Saved data entries:
══════════════════════════════

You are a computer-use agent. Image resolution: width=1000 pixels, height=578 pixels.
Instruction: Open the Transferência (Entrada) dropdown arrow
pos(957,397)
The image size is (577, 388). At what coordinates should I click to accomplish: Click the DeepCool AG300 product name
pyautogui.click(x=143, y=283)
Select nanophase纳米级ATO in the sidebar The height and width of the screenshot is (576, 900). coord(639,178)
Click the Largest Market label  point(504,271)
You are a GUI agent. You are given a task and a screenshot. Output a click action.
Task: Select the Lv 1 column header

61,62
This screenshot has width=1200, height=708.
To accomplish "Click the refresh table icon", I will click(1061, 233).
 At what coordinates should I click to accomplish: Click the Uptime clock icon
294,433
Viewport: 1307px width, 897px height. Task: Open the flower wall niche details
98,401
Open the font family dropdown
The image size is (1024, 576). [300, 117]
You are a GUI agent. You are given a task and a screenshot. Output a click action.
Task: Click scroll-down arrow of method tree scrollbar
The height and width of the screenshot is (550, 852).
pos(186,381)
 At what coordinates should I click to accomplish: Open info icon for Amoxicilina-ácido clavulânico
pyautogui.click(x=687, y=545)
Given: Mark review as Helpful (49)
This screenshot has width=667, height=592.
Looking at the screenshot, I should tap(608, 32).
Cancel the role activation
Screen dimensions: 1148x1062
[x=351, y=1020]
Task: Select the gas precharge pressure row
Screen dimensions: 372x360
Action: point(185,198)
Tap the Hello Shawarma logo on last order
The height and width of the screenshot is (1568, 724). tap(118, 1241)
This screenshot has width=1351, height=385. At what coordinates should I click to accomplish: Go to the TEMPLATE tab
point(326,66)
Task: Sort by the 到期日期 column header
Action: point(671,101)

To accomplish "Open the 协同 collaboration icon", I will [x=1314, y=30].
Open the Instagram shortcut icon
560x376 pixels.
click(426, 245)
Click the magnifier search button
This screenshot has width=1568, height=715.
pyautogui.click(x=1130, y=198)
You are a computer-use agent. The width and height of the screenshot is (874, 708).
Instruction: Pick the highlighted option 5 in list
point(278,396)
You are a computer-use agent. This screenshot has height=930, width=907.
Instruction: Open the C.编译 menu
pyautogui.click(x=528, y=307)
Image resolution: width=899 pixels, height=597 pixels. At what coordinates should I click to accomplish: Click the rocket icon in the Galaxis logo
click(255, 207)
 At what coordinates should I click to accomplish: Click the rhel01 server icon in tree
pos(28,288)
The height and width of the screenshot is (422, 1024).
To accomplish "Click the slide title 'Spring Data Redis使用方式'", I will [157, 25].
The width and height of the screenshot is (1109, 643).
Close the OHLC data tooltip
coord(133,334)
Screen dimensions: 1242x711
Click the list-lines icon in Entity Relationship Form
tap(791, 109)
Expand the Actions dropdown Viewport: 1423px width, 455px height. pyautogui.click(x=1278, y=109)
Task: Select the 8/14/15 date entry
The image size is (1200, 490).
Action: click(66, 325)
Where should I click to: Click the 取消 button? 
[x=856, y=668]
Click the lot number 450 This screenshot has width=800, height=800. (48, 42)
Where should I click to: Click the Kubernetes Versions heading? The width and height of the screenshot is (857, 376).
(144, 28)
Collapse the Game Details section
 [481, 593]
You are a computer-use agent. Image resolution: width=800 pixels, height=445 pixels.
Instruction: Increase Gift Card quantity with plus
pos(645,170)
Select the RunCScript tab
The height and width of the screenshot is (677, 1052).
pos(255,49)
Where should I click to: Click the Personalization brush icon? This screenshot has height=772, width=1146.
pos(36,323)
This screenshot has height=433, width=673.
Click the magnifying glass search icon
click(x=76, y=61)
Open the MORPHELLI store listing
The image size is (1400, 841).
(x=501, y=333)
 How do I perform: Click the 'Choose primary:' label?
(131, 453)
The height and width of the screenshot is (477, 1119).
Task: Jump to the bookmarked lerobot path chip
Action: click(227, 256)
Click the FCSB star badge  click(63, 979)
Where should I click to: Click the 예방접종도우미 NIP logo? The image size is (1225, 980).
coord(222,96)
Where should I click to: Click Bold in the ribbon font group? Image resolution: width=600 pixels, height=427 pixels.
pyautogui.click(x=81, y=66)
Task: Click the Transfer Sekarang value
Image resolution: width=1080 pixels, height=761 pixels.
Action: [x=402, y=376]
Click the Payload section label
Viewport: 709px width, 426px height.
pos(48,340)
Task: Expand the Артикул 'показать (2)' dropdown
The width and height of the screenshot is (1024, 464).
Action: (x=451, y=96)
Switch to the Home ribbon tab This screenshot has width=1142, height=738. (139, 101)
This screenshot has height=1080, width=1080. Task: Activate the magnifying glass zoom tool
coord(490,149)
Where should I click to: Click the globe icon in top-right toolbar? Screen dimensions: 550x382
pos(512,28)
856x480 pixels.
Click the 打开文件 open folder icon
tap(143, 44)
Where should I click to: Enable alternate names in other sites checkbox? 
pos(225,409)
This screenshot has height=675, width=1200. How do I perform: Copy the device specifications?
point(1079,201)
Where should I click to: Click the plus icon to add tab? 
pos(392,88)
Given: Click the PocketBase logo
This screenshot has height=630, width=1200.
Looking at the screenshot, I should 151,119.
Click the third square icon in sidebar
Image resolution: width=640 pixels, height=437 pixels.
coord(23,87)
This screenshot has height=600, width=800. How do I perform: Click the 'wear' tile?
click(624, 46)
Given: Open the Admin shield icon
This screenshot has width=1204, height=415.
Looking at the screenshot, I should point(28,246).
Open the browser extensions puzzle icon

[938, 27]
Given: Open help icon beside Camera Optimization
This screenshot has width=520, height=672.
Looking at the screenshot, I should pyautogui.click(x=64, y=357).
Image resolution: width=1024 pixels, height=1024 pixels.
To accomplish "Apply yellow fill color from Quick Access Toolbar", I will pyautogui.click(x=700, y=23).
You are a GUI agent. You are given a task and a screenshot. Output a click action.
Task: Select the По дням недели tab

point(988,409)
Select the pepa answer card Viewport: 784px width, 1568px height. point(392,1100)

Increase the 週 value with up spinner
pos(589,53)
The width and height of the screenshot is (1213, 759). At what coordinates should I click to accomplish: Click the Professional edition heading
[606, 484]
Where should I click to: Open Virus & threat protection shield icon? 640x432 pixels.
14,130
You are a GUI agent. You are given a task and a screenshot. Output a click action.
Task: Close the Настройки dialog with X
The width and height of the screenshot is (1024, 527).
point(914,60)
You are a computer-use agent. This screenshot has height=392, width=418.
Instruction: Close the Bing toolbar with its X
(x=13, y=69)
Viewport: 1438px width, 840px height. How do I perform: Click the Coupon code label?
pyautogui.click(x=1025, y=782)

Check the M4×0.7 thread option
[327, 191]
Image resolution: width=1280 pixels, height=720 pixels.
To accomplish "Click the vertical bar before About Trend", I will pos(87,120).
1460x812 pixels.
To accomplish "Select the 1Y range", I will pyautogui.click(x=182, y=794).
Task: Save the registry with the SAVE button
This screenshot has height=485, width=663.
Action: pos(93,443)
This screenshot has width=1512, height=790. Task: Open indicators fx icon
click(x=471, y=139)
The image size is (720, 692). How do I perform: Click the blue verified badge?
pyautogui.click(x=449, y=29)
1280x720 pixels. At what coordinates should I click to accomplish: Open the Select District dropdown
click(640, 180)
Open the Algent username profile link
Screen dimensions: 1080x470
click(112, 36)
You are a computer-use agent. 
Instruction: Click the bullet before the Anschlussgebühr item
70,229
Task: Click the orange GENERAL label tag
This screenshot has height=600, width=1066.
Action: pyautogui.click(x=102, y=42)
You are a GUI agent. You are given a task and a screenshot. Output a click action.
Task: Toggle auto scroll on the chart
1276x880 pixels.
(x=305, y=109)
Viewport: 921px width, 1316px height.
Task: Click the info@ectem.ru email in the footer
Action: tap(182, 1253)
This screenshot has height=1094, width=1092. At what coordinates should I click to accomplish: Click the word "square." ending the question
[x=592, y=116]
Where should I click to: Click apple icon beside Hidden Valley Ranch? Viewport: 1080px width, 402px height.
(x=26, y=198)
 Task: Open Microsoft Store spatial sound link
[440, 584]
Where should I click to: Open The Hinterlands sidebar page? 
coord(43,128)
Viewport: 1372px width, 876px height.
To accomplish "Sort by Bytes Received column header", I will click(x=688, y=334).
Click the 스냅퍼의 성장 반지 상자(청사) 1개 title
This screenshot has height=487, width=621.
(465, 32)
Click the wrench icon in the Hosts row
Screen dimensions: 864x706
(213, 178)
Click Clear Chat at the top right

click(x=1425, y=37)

══════════════════════════════

**Problem details:** The lines above that hold the word "computer" are the ones to copy.

**Response:**
You are a computer-use agent. Image resolution: width=1000 pixels, height=578 pixels.
You are a computer-use agent. The width and height of the screenshot is (874, 708).
You are a computer-use agent. This screenshot has height=930, width=907.
You are a computer-use agent. Image resolution: width=800 pixels, height=445 pixels.
You are a computer-use agent. This screenshot has height=392, width=418.
You are a computer-use agent. 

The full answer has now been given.